Litigation clients: Twitter/X, Meta, Peloton. Represented Virgin Galactic in a securities class action matter relating to its commercial space travel business.

Associates in finance might touch on matters covering restructuring, structured finance, project finance and traditional banking. Though offices US-wide work on both the sponsor and lender sides, an interviewee in LA had worked with more direct lenders, while another in New York had experienced more sponsor-side work. Despite finance deals often sharing the same mechanics, sources gratefully reported that “the types of companies we deal with vary drastically, so our work varies as well.” Specifically, interviewees had done plenty of drafting, initially working on ancillary documents before progressing to the core purchase and credit agreements. However, while billion-dollar deals may call for massive teams, leanly staffed matters (such as those in project finance) offer more substantial responsibility: “I was allowed to run a deal in my first 12 months at the firm, with amendments and some supervision of course,” a junior explained, “I’m now running deals and have supervisees as a second year. It ramps up quickly.”

Finance clients: Lyft, Caesars Entertainment Corporation, The Walt Disney Company. Advised the former in a $5.25 billion revolving credit facility.

Pro Bono

At Latham, pro bono is not only entirely billable, but popular too: “When a corporate project comes out, all the corporate associates seem to fight to get on it!” That said, though pro bono is often the realm of litigation, the transactional opportunities that do come through often involve drafting wills, counseling small businesses and generally assisting local legal needs groups. The firm’s pro bono committee is in charge of circulating matters weekly, but associates can also bring their own for approval. Asylum and immigration work regularly crops up, but our interviewees also had experience working on matters related to veterans, housing, civil rights and legal name changes. A DC interviewee told us that “we tend to focus on local clinics, such as assisting the elderly or wiping decriminalized charges from people’s records.”

“…it’s a way to rehumanize the law while also breaking up your day and teaching you additional skills.”

So, while the firm pushes its attorneys to hit at least 50 hours, we heard there was more to the pro bono sphere at Latham than simply hitting a billable target: “There’s a positive impact that you can see immediately,” said one, “it’s a way to rehumanize the law while also breaking up your day and teaching you additional skills.” This was especially pertinent to IP litigators, one of whom shared that “veterans’ appeals go to the federal circuit, as do patent appeals.
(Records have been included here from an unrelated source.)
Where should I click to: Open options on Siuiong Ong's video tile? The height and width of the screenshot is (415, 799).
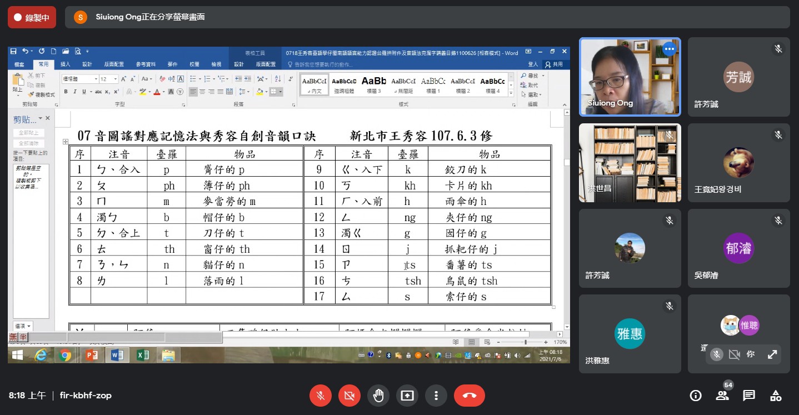click(669, 49)
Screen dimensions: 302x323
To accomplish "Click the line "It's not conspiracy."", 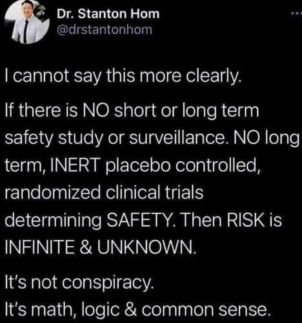I will click(x=79, y=283).
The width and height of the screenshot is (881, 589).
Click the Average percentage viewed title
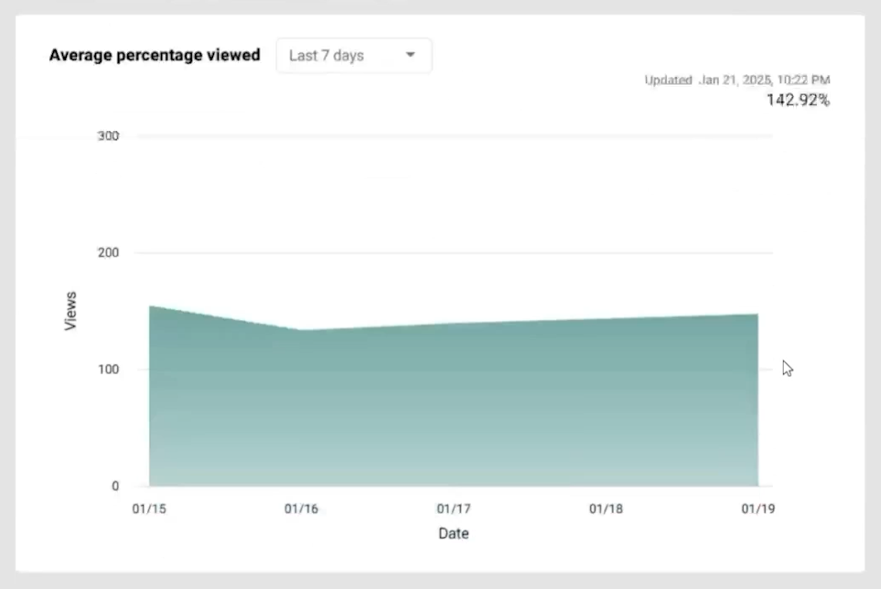tap(155, 55)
While it’s highly encouraged that we work with veterans in our group to develop skills in front of the court we practice in, it’s also just nice to help people in need.”

Pro bono hours

  • For all US attorneys: 227,369
  • Average per US attorney: 90

Hours & Compensation

Billable hours: 1,900 target

Alongside pro bono, attorneys can also bill hours used for recruitment, diversity and knowledge management (eg, training or writing material for conferences). Thanks to this, most found that the target was achievable, though a few interviewees who had lateralled into teams without staffing partners struggled to maintain a consistent workload: “It’s not because I haven’t asked for work or reached out, but some people have been insular with who they normally work with,” one interviewee explained; “I think partners care, but it can be easy for them to forget when things get busy.” However, insiders appreciated that the only real consequence to missing the target is losing the bonus. According to one associate: “It’s an all or nothing bonus, so there’s no subjectivity. Although it can be a bit harsh if you just miss it, they’re transparent on the numbers. They break down the number of people who reached certain hour thresholds and lay out the bonuses they earned.”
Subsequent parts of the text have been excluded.